Even after correcting for confounding variables, corneal and finger temperatures were significantly correlated. Heat sources to a tissue are locally produced metabolic heat, blood flow, environmental effect, and temperature from adjacent tissue. Temperature readings were corrected for environmental temperature. An effect of eyelid temperature was not evaluated in the present study and therefore cannot be excluded. A likely cause for the observed correlation between finger and corneal temperatures is the effect of local blood flow. Indeed, it has been argued that peripheral blood flow may show parallel changes with blood flow variation in the eye.1,21 In several patients with unexplained visual field defects, peripheral vasospasms were observed. Such visual field defects worsened in some of these patients after cold provocation, and peripheral vasospasms and visual field defects often improved after calcium channel blocker treatment. Because peripheral temperature depends largely on local blood flow, the correlation of corneal and finger temperatures might indicate that a similar correlation could occur between corneal and peripheral blood flow. For definite confirmation of such a relationship, the correlations tested in the present study need to be evaluated under extremes of ambient temperature.

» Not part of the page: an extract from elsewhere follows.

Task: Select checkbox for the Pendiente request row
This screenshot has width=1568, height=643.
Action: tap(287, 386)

Female participants showed a slightly lower corneal temperature after correcting the measured value for environmental, tympanic, and finger temperatures and for age. The cause for a slightly lower corneal temperature in females despite a higher body temperature is not clear. Such a difference has not been reported previously. A potential cause for such a finding is a difference between females and males regarding blood flow regulation, possibly caused by hormonal effects.22 The latter finding is in contrast to results published by Ruprecht.23 However, in the latter study, male participants were, on average, older than female participants. Because no age correction was performed, this may have affected the results. Furthermore, the difference in corneal temperature between males and females was not significant in a 2-sided t test. Therefore, our results cannot be compared with these previous findings. Nevertheless, the difference in corneal temperature between males and females in the present study should not be overinterpreted because it is barely higher than the resolution of our instrument. Consequently, the clinical relevance of such a finding is not clear and is mentioned here only for sake of completeness.

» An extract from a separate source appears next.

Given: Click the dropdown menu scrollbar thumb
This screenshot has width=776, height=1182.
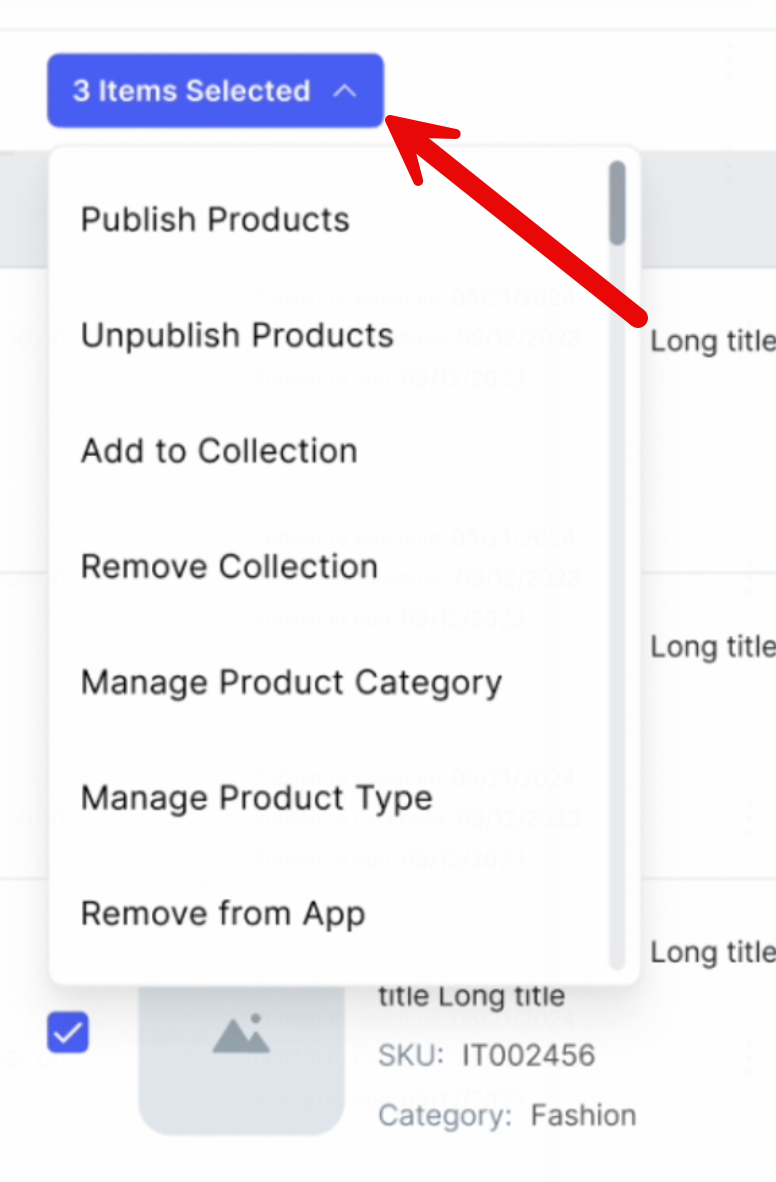Looking at the screenshot, I should click(617, 203).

In conclusion, corneal temperature correlates with finger temperature, even after adjusting for many confounding variables. A possible cause for these findings are some parallelisms in blood flow regulation in the finger and the eye. This, however, cannot be proven with the present results and needs to be investigated in a further study. Such a correlation would explain some clinical observations in vasospastic patients.24
Accepted for publication October 6, 1998.